I haven’t really been one for embracing a gratitude practice. I have been at best dismissive of the practice and at worst condescending about it. I think the part of me that grew up with deep criticism as a way to create connection, and often subconsciously how I spoke to myself (still do sometimes), I was quick to dismiss it.
Although I didn’t grow up with lovey-dovey, ‘free hugs’ type of parenting or relationship dynamics, I have learned how good it feels to give it away freely. In my closest circle I have and do show gratitude for those people that I love and care about. In fact, I feel like my girlfriends, friends, kids, and maybe an ex or two (if you know you know) have taught me the greatest lessons in gratitude. The universe has had my back in more ways than I can count and as I sifted through a million memories today in my photos it was so apparent how grateful I am for the places, people and experiences I have had. I can also say that many of the people in these categories have changed my life in significant ways. To speak from your heart and let people know. To shower my kids with ‘I love you’s’ and praise. Hugs and kindness. I can’t imagine parenting any other way.

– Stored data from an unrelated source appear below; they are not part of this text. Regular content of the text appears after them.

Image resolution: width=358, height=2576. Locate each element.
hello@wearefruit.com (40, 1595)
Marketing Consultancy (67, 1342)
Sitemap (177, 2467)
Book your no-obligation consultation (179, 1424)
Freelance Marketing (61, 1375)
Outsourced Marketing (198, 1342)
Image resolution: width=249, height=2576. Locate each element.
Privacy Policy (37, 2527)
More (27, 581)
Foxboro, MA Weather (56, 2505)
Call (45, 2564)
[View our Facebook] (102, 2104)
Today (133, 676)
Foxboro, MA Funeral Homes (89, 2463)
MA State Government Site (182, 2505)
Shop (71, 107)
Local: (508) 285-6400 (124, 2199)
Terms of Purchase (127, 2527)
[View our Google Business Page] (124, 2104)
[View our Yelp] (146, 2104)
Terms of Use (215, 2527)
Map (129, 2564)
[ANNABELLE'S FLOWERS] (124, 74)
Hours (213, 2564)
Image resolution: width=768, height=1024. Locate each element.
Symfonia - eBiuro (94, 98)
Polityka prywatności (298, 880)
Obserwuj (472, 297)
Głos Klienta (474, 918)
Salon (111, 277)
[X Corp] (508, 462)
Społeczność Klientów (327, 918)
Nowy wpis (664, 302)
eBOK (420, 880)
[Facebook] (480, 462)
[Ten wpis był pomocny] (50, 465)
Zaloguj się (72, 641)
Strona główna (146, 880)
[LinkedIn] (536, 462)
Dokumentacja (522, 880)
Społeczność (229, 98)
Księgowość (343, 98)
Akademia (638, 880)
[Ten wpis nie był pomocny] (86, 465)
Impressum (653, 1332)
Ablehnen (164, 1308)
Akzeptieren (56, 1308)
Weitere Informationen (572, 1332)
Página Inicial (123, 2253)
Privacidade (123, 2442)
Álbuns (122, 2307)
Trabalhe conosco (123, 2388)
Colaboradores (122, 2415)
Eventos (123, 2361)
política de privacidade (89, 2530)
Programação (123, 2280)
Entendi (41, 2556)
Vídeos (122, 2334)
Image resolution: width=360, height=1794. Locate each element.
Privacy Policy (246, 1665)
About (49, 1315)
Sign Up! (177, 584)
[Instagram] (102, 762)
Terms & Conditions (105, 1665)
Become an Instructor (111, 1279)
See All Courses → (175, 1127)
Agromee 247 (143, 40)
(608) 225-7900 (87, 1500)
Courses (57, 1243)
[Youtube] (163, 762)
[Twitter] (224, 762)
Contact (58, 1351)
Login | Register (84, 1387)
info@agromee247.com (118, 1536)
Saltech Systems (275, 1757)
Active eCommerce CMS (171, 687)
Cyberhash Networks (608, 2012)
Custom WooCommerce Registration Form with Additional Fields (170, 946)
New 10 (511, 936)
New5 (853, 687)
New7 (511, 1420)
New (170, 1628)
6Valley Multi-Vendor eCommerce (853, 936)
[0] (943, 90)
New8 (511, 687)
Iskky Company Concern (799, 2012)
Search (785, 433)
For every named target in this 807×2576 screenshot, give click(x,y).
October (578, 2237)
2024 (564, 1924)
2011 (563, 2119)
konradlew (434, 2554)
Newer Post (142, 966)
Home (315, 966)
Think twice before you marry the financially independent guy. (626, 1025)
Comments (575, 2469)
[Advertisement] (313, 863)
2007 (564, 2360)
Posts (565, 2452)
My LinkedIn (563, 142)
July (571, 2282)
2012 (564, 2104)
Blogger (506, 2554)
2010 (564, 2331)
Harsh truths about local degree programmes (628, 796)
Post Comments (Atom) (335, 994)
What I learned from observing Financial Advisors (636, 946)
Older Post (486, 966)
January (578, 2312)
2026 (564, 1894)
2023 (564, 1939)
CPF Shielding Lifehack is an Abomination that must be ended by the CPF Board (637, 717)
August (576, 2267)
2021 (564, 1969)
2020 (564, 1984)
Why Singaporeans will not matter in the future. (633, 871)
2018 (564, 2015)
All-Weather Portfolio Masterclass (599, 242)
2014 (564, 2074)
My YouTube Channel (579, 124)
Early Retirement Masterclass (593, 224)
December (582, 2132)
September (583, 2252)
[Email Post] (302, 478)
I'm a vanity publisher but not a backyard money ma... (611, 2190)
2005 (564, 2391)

My girlfriends and other relationships feel the same. I no longer hesitate to tell people I love and appreciate them. Unfortunately it took me to adulthood to understand and build that habit.
I try not to hesitate or overthink letting someone know.
While there is a lot I am still learning, one thing is for sure, life is short and it can feel terribly hard at times. We have enough in our own heads to deal with that I never want people to wonder how I feel about them. I always assume our own voices take care of enough potential for criticism that we don’t need to add to it.
As I have worked at developing habits that move me more into alignment and conscious living I have started to practice these things daily. After all, we are the product of thousands of micro decisions we implement each and every day. We are not the ‘once a year marathon’ we want to run. We are the daily grind.
I think when I originally pondered the idea of a gratitude practice it felt incomplete. Almost half hearted in a way. Sure I can show gratitude for my daily appreciations but I feel like there are so many more things that I need to remind myself about at the same time. Like where I’m going and the parts of me that I can count on to get me there.
So while I have started a gratitude practice, it has come with friends. Namely, goals and gifts.
I have big goals this year. To be fair, I have always had them but in so many ways have been outsourcing my confidence and inadvertently seeking permission to go after them or believe they were possible. In the same breath I have so many gifts to offer the world. It’s weird how we shrink to make space for others. I don’t even think its external sometimes, which feels worse. Sometimes I feel like we shrink to make space for the voice in our head.
I also believe our goals are only possible when we use our gifts. At the intersection of what we are most naturally inclined and enjoy is likely the answer to what we do best. You can see it when you start to speak about the things that light you up. The spark. The shift in energy. The way you come alive. The parts of you that you chalked up to a hobby or idea or just something you ‘like to do’ in your spare time. The creativity we buried in a drawer of art supplies, our ability to creatively master our finances, or the way we read people that allows us to connect so deeply. Creativity is no longer understood by the pre-school definition, relegated to the service of arts and crafts. The ways in which we can embody our craft is endless if we give it enough attention.
So I am committed to a year of this new practice. To see how it honors all parts of me and not just the ones that are supposed to be humble. To embrace the parts of me that come alive with passion and confidence and energy when I embrace them. To recognize that a gratitude practice can be a habit about humility and celebration all at once.